DATA UNDER STUDY:

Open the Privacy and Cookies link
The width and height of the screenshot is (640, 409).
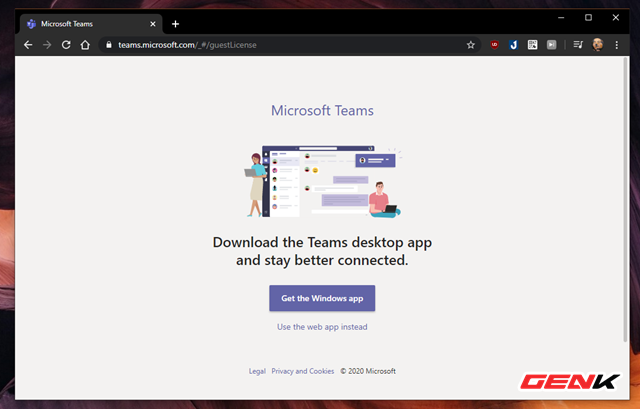(302, 371)
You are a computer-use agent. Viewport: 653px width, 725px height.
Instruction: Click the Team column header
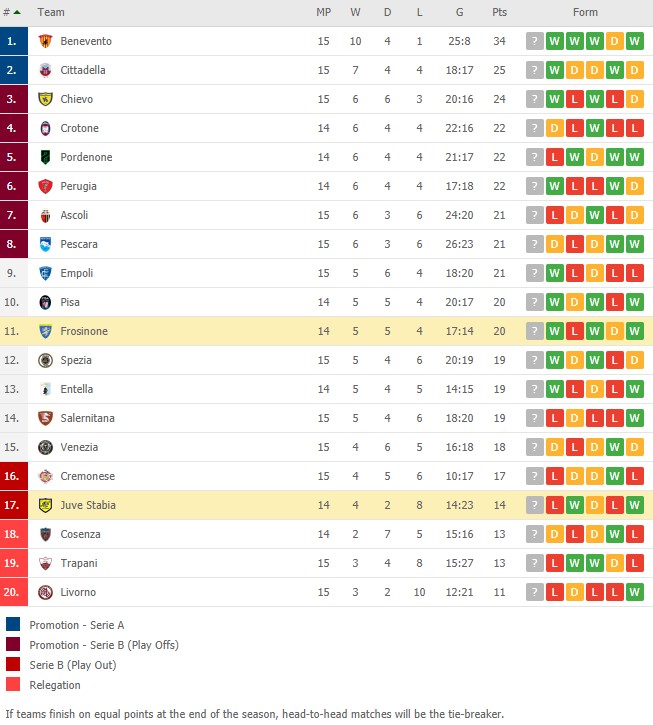51,12
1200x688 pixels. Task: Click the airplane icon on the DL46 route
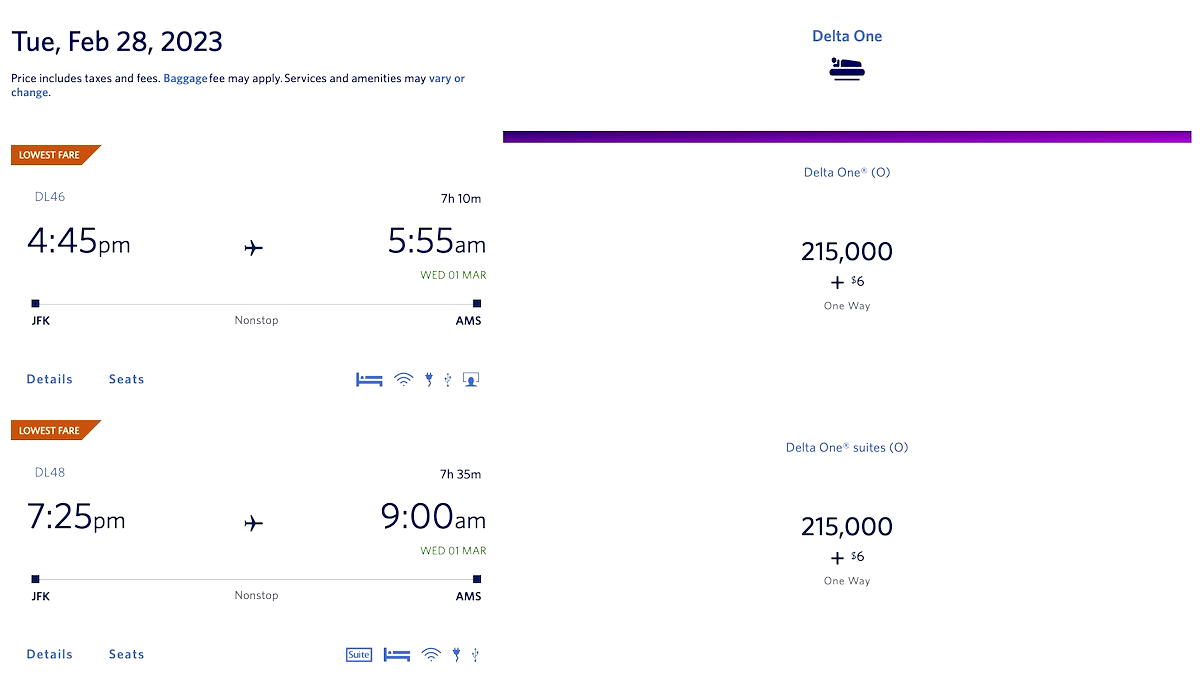click(x=253, y=247)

ASSIGNMENT: Can you quote exactly, and only, the lines from the one containing "Instruction: Click the Team column header" through the last line of the records above, keeping both ends and leaving out any pictures?

RESPONSE BOX:
Instruction: Click the Team column header
51,12
1200x688 pixels. Task: Click the airplane icon on the DL46 route
click(x=253, y=247)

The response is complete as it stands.